Problem to solve:
From the knee replacement study excerpt below, list the software packages used to collect or analyze the data, with the version number wherever one is given.

Excerpt provided:
--

Orthopaedic Proceedings
Vol. 93-B, Issue SUPP_IV | Pages 458 - 458
1 Nov 2011
Jacofsky D McCamley J Bhowmik-Stoker M Jacofsky M Shrader M
Full Access

Total knee arthroplasty (TKA) is a common surgery to relieve knee pain and increase range of motion due to osteoarthritis (OA) in older patients. Minimally invasive, computer navigated techniques are gaining popularity for knee replacement surgery. These techniques may have potential to provide better functional outcomes over a shorter period of time. Little data exists comparing the early functional recovery of patients following total knee replacement surgery performed using various common approaches. This study compares the functional gait of patients two months after surgery performed using one of four common approaches to determine if differences exist in the immediate recovery. This knowledge will aid surgeons determine the best approach to use when performing surgery.

This study was approved by the appropriate Institutional Review Board. Subjects volunteered to participate in the study and signed informed consent prior to testing. Subjects were excluded if the had significant diseases of the other joints of the lower extremity or a diagnosed disorder with gait disturbance. Patients were randomly assigned to receive unilateral primary TKA using standard parapatellar, mini-parapatellar, mini-midvastus, or mini-subvastus approaches. All patients received the same preoperative, perioperative, and postoperative critical pathways and standard orders. All incisions were five inches and all patients and examiners blinded to type of approach. Surgery was performed by one of two fellowship trained orthopedic surgeons. Patients visited the gait laboratory two months after receiving TKA. Motion data was captured using a ten-camera motion capture system (Motion Analysis Corp., Santa Rosa, CA). Three-dimensional force data was recorded using four floor embedded force platforms (AMTI Inc., Watertown, MA). Patients were asked to walk at a self selected speed along a 6.5 metre walkway. A minimum of five good foot strikes for each limb were recorded. Data were collected using EVaRT 5 software (Motion Analysis Corp., Santa Rosa, CA) and analyzed using OrthoTrak 6.2.8 (Motion Analysis Corp., Santa Rosa, CA) and MatLab software (The Mathworks Inc., Natick, MA). Statistical analysis was performed using SPSS 14.0 software (SPSS Inc., Chicago, Il) (α = 0.05).

--

Dataset items:
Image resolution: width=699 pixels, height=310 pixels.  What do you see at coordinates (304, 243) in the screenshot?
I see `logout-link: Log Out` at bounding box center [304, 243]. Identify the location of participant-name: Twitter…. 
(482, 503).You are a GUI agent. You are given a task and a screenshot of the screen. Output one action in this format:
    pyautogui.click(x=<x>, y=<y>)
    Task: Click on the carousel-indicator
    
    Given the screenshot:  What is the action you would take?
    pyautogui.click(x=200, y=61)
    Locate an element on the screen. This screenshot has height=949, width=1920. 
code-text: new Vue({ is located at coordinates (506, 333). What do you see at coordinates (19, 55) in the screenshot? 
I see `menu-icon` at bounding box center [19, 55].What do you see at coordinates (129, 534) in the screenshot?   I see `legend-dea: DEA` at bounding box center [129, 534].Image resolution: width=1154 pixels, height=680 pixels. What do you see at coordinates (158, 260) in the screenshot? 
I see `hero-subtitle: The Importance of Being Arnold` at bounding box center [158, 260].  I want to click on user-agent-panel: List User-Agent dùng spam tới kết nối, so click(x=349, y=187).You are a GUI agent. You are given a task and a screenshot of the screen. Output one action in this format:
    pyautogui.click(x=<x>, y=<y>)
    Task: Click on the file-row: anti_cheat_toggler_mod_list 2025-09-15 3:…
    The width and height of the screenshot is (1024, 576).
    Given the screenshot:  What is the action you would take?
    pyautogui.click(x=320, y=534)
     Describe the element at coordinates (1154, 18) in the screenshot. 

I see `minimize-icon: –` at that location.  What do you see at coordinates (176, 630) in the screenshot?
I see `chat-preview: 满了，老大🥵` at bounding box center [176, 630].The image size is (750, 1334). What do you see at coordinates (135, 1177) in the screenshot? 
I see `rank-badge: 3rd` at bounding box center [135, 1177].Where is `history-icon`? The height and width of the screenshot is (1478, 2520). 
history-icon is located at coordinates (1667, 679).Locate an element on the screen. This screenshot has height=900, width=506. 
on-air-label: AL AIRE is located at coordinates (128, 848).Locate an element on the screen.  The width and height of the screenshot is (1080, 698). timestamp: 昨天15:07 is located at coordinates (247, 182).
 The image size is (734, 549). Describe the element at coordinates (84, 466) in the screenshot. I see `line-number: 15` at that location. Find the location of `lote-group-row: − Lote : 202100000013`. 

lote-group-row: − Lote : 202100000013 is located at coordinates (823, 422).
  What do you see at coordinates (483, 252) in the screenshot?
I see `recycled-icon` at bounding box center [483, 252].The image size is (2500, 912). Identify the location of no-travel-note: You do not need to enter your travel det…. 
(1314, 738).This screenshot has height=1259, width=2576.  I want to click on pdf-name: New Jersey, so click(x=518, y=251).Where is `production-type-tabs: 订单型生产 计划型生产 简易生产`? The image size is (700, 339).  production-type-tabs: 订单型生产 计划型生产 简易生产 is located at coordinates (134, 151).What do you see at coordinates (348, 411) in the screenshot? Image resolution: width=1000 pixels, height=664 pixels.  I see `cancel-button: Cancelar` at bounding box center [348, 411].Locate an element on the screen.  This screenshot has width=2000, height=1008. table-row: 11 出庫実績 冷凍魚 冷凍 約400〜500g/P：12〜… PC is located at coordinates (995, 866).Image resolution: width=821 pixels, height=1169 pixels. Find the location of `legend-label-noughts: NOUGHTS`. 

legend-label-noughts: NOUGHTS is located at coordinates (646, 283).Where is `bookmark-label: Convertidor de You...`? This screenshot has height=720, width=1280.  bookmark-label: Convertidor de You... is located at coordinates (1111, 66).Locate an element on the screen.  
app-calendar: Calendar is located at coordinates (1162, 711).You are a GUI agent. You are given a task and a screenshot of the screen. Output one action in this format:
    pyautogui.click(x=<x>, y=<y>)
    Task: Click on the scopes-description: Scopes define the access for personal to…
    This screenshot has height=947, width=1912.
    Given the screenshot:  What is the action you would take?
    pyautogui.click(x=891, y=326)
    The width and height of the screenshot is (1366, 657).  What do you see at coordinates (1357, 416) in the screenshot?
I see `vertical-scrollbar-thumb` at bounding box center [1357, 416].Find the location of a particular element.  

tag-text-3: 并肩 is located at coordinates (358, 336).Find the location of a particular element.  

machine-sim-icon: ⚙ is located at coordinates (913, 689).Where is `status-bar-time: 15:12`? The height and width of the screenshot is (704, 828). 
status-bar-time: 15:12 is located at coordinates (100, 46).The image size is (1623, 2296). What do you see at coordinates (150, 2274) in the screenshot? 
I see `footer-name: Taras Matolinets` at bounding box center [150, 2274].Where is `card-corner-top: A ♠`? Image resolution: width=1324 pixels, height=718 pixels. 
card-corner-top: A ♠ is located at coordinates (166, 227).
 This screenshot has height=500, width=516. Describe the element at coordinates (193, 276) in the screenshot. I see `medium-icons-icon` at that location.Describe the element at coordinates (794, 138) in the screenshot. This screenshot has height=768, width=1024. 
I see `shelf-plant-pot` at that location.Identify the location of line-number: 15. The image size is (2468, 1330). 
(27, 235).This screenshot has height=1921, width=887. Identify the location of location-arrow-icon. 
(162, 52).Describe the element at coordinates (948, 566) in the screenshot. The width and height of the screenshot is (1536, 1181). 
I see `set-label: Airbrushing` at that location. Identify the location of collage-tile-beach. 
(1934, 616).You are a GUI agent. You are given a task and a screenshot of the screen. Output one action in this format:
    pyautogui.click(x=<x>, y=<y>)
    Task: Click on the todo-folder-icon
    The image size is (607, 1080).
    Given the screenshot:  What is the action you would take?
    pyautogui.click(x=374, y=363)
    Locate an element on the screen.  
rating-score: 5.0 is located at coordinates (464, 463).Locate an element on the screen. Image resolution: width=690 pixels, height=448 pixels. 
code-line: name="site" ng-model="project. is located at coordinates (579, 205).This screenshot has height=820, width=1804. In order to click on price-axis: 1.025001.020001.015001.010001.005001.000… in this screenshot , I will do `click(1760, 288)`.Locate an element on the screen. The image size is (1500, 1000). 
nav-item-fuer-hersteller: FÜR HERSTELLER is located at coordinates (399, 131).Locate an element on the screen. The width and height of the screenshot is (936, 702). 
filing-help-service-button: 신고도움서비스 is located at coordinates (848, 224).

--

Problem solution:
- EVaRT 5
- OrthoTrak 6.2.8
- MatLab
- SPSS 14.0